Hammer, nails on wooden boards outside on construction site
Copyright : Jozef Polc

When I was thirteen, my dad threw a hammer at me.

Now before you go getting all shocked and jumping to conclusions, I should point out, he prefaced the throw with, “Here, catch,” as he gently lobbed it about six feet to my outstretched hand. Also, we were on a roof, and I suck at catching things.

Okay, full story: My dad, mom, sister, and I were up on our roof hammering shingles into the addition to the house my dad had just completed. We have always been a full-on, do-it-yourself family, occasionally to the point of what some would call stupidity. When Dad said, “Here, catch,” and I realized he was going to throw a hammer I was expected to successfully receive, I was terrified I’d miss it and Dad would be mad. I did miss it, and it clattered to the roof, knocking some of the surfacing from the brand-new composition shingles. He was mad. It was the classic self-fulfilling prophecy.

By the way, do you know what composition shingles are? ‘Cause I do. That’s how I was raised — knowing a lot of random construction details most non-construction people neither know nor care about. And yes, it’s a point of pride. Go ahead, ask me how dual vanity sinks are plumbed. I’ll draw you a diagram. If you want to know how a post-tension slab foundation works, I can give you details on that, too. Mind you, I couldn’t actually build one, but I could definitely write a manual.

But I digress. So I missed the hammer, and Dad got irritated at me. He said something to the effect of, “Goddamnit, April! Why didn’t you catch that?”

Mom then came to my rescue with, “Because she knew you’d yell at her if she didn’t!”

I didn’t say anything, but in my head, I was like, Yeah. Yeah, that’s why! It was a revelation; nerves had gotten the better of me, and I didn’t even realize that was a thing that happened until she said it.

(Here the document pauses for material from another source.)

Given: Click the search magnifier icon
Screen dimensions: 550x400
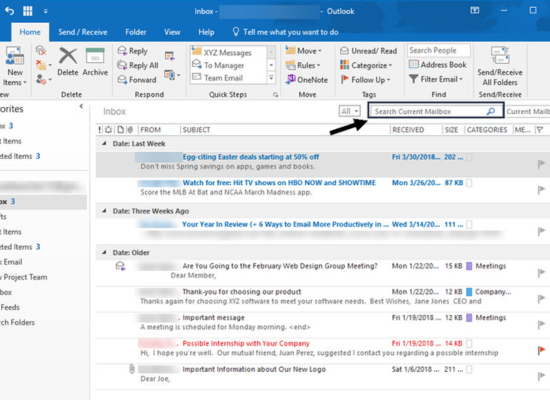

I tell this story, because how can you not tell a story that starts with, “One time, my dad threw a hammer at me…” and make people wonder? And because it’s a snapshot memory that stands out in technicolor clarity in my mind. It was when I realized that pressuring people to perform can have the exact opposite of the desired effect, and it gave me an inkling of insight into my own psychological hangups.

The moral of this story is, you’ve got to verbalize your children’s emotions for them from time to time to help them label those emotions. Or maybe it’s that you shouldn’t expect your kids to be perfect all the time. No, no, I’ve got it. It’s…

If you really want a kid to learn something, put them on a roof and throw hammers at them. Right?